§ What to produce
An identical copy of the listing below is all the answer should contain.

§ Data records
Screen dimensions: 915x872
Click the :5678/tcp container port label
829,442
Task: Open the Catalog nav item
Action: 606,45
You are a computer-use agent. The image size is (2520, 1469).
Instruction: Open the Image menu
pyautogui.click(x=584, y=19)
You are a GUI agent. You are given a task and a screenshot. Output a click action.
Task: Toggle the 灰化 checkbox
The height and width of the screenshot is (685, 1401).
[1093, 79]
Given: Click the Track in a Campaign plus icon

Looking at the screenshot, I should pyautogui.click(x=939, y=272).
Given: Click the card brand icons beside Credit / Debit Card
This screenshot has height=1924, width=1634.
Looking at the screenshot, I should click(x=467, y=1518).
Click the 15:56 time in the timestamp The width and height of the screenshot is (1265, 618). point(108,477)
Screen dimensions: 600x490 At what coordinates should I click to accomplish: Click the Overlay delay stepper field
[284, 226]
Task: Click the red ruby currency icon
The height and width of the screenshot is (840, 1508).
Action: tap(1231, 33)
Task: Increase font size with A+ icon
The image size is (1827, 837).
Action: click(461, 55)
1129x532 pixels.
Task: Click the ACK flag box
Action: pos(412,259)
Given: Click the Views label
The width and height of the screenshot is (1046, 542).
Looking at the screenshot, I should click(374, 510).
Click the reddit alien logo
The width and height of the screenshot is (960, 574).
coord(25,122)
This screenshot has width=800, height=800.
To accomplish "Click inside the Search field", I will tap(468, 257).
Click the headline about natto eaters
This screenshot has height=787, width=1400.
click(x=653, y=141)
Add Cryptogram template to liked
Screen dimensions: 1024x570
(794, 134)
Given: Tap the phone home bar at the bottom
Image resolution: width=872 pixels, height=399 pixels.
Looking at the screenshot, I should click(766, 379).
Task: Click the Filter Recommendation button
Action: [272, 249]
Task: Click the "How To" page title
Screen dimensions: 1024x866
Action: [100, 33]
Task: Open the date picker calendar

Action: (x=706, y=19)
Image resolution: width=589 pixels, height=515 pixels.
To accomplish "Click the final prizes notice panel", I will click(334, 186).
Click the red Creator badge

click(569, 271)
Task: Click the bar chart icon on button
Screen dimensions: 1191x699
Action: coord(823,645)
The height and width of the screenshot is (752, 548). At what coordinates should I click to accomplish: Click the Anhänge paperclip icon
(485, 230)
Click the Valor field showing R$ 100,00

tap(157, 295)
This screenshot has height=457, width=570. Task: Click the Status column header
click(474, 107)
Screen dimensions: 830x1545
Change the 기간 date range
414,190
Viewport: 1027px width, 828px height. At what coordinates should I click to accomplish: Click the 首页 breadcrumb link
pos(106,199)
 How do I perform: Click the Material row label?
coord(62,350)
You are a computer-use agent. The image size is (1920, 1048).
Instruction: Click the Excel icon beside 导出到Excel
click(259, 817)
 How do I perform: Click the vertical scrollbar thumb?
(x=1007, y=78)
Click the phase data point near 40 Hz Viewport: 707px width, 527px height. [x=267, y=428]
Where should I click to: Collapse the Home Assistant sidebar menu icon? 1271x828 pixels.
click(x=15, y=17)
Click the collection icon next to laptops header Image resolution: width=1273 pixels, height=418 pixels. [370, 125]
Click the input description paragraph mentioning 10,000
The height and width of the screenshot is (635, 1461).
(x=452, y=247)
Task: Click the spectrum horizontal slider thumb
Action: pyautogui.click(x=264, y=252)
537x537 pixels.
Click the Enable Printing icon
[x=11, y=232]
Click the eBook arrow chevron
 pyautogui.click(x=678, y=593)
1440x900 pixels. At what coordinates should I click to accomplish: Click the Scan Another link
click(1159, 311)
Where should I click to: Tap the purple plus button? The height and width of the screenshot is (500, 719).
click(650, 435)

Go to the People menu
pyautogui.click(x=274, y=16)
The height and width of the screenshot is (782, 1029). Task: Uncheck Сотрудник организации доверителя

§ Response box
Screen dimensions: 915x872
Click the :5678/tcp container port label
829,442
Task: Open the Catalog nav item
Action: 606,45
You are a computer-use agent. The image size is (2520, 1469).
Instruction: Open the Image menu
pyautogui.click(x=584, y=19)
You are a GUI agent. You are given a task and a screenshot. Output a click action.
Task: Toggle the 灰化 checkbox
The height and width of the screenshot is (685, 1401).
[1093, 79]
Given: Click the Track in a Campaign plus icon

Looking at the screenshot, I should pyautogui.click(x=939, y=272).
Given: Click the card brand icons beside Credit / Debit Card
This screenshot has height=1924, width=1634.
Looking at the screenshot, I should click(x=467, y=1518).
Click the 15:56 time in the timestamp The width and height of the screenshot is (1265, 618). point(108,477)
Screen dimensions: 600x490 At what coordinates should I click to accomplish: Click the Overlay delay stepper field
[284, 226]
Task: Click the red ruby currency icon
The height and width of the screenshot is (840, 1508).
Action: tap(1231, 33)
Task: Increase font size with A+ icon
The image size is (1827, 837).
Action: click(461, 55)
1129x532 pixels.
Task: Click the ACK flag box
Action: pos(412,259)
Given: Click the Views label
The width and height of the screenshot is (1046, 542).
Looking at the screenshot, I should click(374, 510).
Click the reddit alien logo
The width and height of the screenshot is (960, 574).
coord(25,122)
This screenshot has width=800, height=800.
To accomplish "Click inside the Search field", I will tap(468, 257).
Click the headline about natto eaters
This screenshot has height=787, width=1400.
click(x=653, y=141)
Add Cryptogram template to liked
Screen dimensions: 1024x570
(794, 134)
Given: Tap the phone home bar at the bottom
Image resolution: width=872 pixels, height=399 pixels.
Looking at the screenshot, I should click(766, 379).
Task: Click the Filter Recommendation button
Action: [272, 249]
Task: Click the "How To" page title
Screen dimensions: 1024x866
Action: [100, 33]
Task: Open the date picker calendar

Action: (x=706, y=19)
Image resolution: width=589 pixels, height=515 pixels.
To accomplish "Click the final prizes notice panel", I will click(334, 186).
Click the red Creator badge

click(569, 271)
Task: Click the bar chart icon on button
Screen dimensions: 1191x699
Action: coord(823,645)
The height and width of the screenshot is (752, 548). At what coordinates should I click to accomplish: Click the Anhänge paperclip icon
(485, 230)
Click the Valor field showing R$ 100,00

tap(157, 295)
This screenshot has height=457, width=570. Task: Click the Status column header
click(474, 107)
Screen dimensions: 830x1545
Change the 기간 date range
414,190
Viewport: 1027px width, 828px height. At what coordinates should I click to accomplish: Click the 首页 breadcrumb link
pos(106,199)
 How do I perform: Click the Material row label?
coord(62,350)
You are a computer-use agent. The image size is (1920, 1048).
Instruction: Click the Excel icon beside 导出到Excel
click(259, 817)
 How do I perform: Click the vertical scrollbar thumb?
(x=1007, y=78)
Click the phase data point near 40 Hz Viewport: 707px width, 527px height. [x=267, y=428]
Where should I click to: Collapse the Home Assistant sidebar menu icon? 1271x828 pixels.
click(x=15, y=17)
Click the collection icon next to laptops header Image resolution: width=1273 pixels, height=418 pixels. [370, 125]
Click the input description paragraph mentioning 10,000
The height and width of the screenshot is (635, 1461).
(x=452, y=247)
Task: Click the spectrum horizontal slider thumb
Action: pyautogui.click(x=264, y=252)
537x537 pixels.
Click the Enable Printing icon
[x=11, y=232]
Click the eBook arrow chevron
 pyautogui.click(x=678, y=593)
1440x900 pixels. At what coordinates should I click to accomplish: Click the Scan Another link
click(1159, 311)
Where should I click to: Tap the purple plus button? The height and width of the screenshot is (500, 719).
click(650, 435)

Go to the People menu
pyautogui.click(x=274, y=16)
The height and width of the screenshot is (782, 1029). Task: Uncheck Сотрудник организации доверителя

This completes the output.